Comunidades Virtuais versus Comunidades Reais (Físicas)

A estrutura, operação e composição das comunidades Virtuais diferem do mundo real de uma certa maneira, ao nível da interacção. Smith (1995) apontou cinco interacções características das comunidades virtuais que não existem na comunicação do mundo físico:
· Aespacial – a interacção virtual não está circunscrita aos limites territoriais e geográficos das interacções individuais;
· Assíncrona – à excepção das salas de chat, no domínio do virtual a comunicação normalmente não é em tempo real;
· Acorpórea – em ambiente virtual, a comunicação tende a ser com base no texto. Apenas o que se escreve é “trocado” havendo uma ausência de pistas não verbais como os gestos, o modo como nos vestimos, a postura, a linguagem corporal, as expressões faciais (que normalmente acompanham o discurso no mundo físico). È certo que as comunidades virtuais desenvolveram os seus próprios substitutos para expressar emoções e gestos físicos, através do teclado. Nas comunidades físicas, por outro lado, à excepção das conversas telefónicas, é necessário uma interacção face-a-face e uma co-presença dos interlocutores.

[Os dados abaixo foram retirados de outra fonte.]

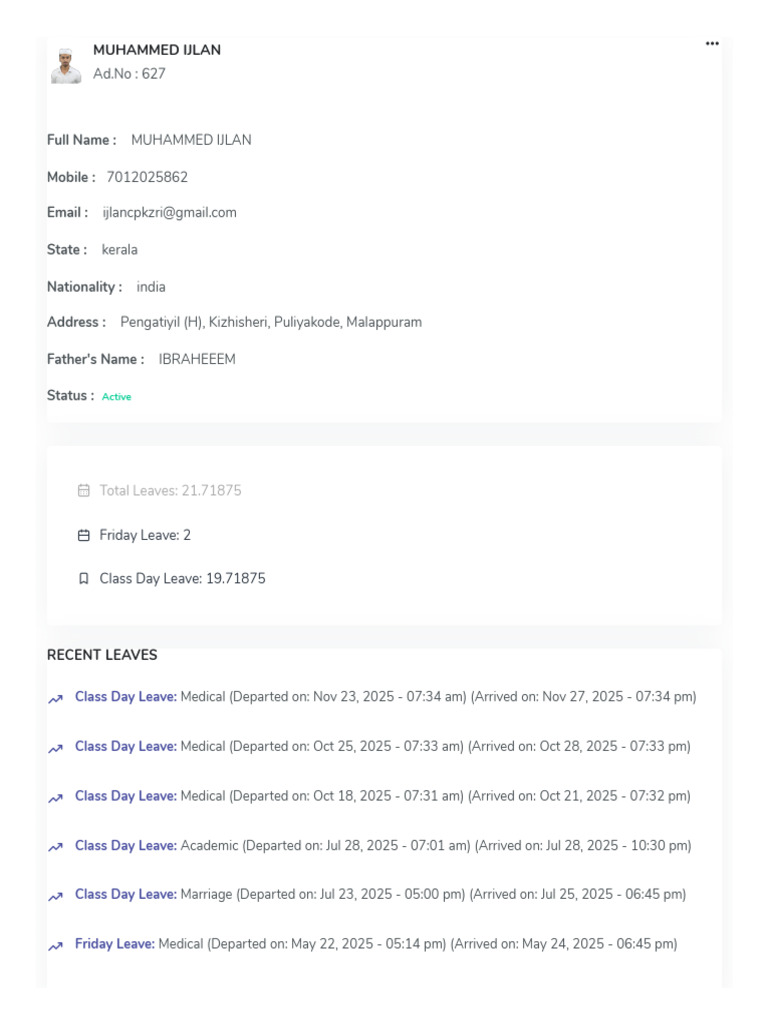768x1024 pixels.
Task: Click trend icon beside Academic leave entry
Action: (x=56, y=848)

· Aestigmática – Uma vez que as comunidades virtuais são normalmente baseadas em texto e acorpóreas, não há lugar para o estigma.
· Anónima – Devido às quatro características anteriores, as comunidades virtuais são mais anónimas do que as reais.

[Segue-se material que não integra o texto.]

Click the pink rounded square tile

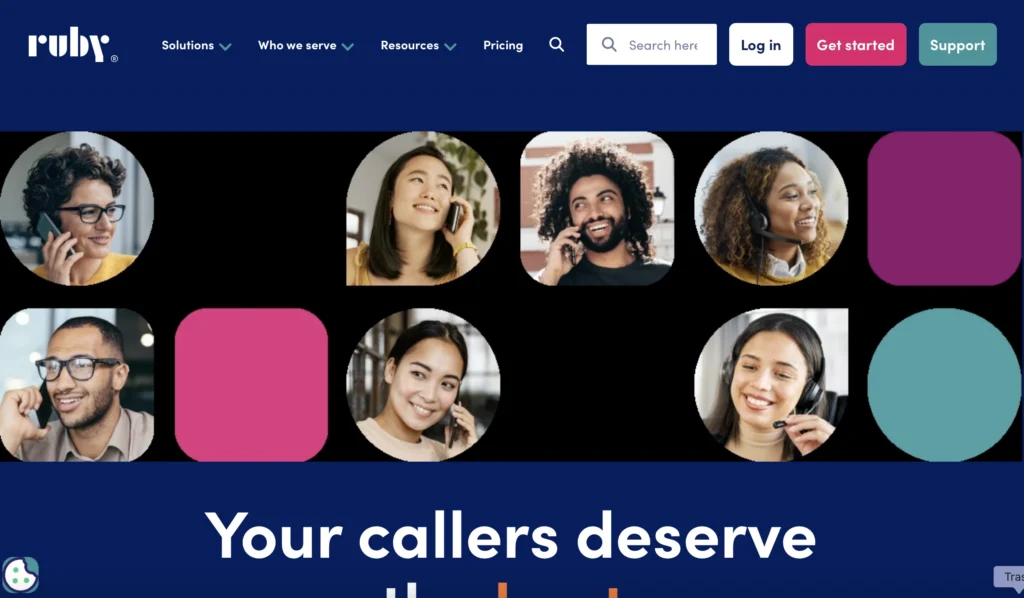coord(251,385)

Contudo, nas comunidades reais a qualidade de membro, nem sempre é intencional. Por vezes, as pessoas fazem parte de uma comunidade, simplesmente porque vivem naquele bairro, ou trabalham naquela empresa. Contudo, o qualidade de membro numa comunidade virtual é normalmente intencional, uma vez que as pessoas escolhem a comunidade da qual querem fazer parte. O aspecto intencional das comunidades virtuais coloca a estrutura destas muito frágil, uma vez que as pessoas podem deixar de fazer parte sem grande esforço.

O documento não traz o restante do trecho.